▶ _PAGE TEXT_

※ ※ ※

Earlier this year, scientists found that LSD helped to reduce stress and anxiety in patients with terminal illnesses – but it's only now that they're beginning to understand just how psychedelics physically work on the brain to produce those mind-expanding trips. And it turns out that tripping your balls off on magic mushrooms actually has a lot in common with a much more prosaic brain function: dreaming.
In a study published in the journal Human Brain Mapping, scientists examined the brain effects of psilocybin, the psychedelic ingredient in magic mushrooms, using data from the MRI scans of volunteers who had been injected with the chemical.
As anyone who's ever tried to walk from one place to another on shrooms knows, activity in parts of the brain responsible for high-level thinking such as planning were found to be "disjointed and uncoordinated". But more interestingly, scientists discovered that activity in areas associated with emotional thinking became much more pronounced and bore "fascinating" similarities to the pattern of brain activity observed in people who are dreaming.

※ ※ ※

▶ _SOURCE INFORMATION_
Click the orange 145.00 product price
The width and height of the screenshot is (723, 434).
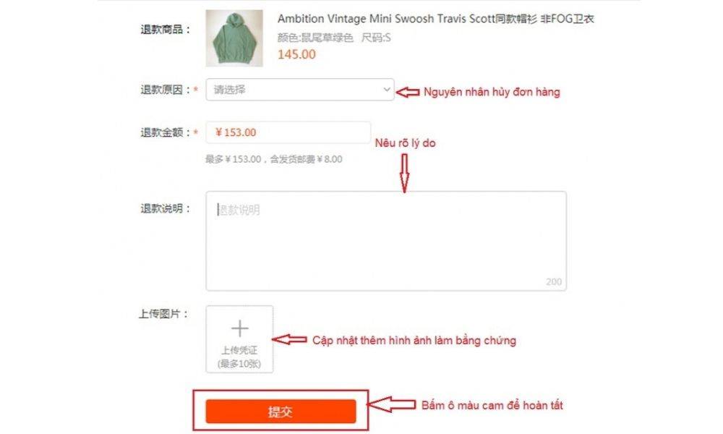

※ ※ ※

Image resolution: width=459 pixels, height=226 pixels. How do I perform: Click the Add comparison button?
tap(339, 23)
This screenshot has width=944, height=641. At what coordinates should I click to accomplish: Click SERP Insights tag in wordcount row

※ ※ ※

▶ _TASKS AND EXERCISES_
A – Summarize the article on psychedelics and the brain in two sentences.
B – Continue the article on psychedelics and the brain, starting after its last sentence.
The lines above are separate material with no connection to the article on psychedelics and the brain.

▶ _ANSWERS FOR THE EXERCISE_
A – A study in the journal Human Brain Mapping used MRI scans of volunteers injected with psilocybin, the psychedelic ingredient in magic mushrooms, to examine how the drug affects the brain. Activity in areas for high-level thinking such as planning became disjointed and uncoordinated, while activity in areas tied to emotional thinking grew more pronounced and resembled the brain activity of people who are dreaming.

B –
"People often describe taking psilocybin as producing a dream-like state and our findings have, for the first time, provided a physical representation for the experience in the brain," said Dr Robin Carhart-Harris, who led the study at Imperial College London. "Learning about the mechanisms that underlie what happens under the influence of psychedelic drugs can also help to understand their possible uses."
He also told the Independent that psychedelics could promote a "more exploratory kind of thinking", adding that "there may be something in the loosening of the mind that occurs both in dreaming and in the psychedelic state that could be useful in terms of facilitating creative insight".
Don't run to your nearest shroom-sprouting field just yet, though – magic mushrooms are still classified as a Class A drug in the UK, in both their raw and dried forms.